Wähle aus den Datensätzen jede Zeile aus, die die Zeichenfolge "button" enthält, und gib diese Zeilen unverändert wieder. Achte dabei auf Groß- und Kleinschreibung.

===== Zu verarbeitende Daten

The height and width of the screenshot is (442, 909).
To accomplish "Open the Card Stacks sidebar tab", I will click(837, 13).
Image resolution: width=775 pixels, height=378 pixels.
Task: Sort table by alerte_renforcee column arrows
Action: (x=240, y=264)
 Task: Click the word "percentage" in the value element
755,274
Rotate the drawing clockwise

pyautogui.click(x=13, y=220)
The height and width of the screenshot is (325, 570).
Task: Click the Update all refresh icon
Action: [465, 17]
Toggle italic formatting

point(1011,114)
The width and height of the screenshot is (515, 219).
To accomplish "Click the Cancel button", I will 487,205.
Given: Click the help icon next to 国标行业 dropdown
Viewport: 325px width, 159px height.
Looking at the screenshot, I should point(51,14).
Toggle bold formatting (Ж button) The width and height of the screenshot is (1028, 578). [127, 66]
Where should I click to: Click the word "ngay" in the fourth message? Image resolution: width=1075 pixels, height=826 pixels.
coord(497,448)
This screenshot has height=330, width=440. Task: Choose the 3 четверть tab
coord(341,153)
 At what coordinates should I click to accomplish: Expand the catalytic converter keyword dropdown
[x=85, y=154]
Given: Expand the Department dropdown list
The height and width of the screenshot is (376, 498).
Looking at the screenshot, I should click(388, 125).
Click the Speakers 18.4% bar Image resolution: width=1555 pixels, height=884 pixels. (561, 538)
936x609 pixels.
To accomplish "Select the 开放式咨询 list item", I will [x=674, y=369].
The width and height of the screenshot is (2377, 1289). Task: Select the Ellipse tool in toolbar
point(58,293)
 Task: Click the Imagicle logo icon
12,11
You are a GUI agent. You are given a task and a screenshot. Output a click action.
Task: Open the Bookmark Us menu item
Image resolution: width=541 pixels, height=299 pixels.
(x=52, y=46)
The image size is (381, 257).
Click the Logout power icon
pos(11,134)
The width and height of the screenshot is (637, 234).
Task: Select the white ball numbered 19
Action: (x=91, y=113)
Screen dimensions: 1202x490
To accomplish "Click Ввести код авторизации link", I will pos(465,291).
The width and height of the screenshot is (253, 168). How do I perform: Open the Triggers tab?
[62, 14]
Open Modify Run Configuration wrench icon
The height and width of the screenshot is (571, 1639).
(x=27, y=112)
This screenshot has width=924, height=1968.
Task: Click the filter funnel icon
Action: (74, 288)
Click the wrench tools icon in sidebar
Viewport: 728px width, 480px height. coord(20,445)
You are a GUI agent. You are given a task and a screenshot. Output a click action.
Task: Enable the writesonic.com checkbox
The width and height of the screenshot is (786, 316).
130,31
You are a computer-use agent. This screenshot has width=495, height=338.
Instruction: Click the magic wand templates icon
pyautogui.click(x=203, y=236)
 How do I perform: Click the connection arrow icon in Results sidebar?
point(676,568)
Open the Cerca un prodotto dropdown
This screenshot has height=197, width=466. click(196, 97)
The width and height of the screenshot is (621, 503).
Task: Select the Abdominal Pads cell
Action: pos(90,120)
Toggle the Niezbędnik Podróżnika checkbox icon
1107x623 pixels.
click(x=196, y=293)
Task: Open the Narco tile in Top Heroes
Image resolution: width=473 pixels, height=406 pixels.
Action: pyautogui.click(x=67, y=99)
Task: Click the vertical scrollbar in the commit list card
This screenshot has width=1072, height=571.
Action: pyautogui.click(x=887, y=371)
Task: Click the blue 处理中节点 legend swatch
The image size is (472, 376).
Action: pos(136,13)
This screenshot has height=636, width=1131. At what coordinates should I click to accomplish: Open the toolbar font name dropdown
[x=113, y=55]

==========

Lösung der Aufgabe:
To accomplish "Click the Cancel button", I will 487,205.
Toggle bold formatting (Ж button) The width and height of the screenshot is (1028, 578). [127, 66]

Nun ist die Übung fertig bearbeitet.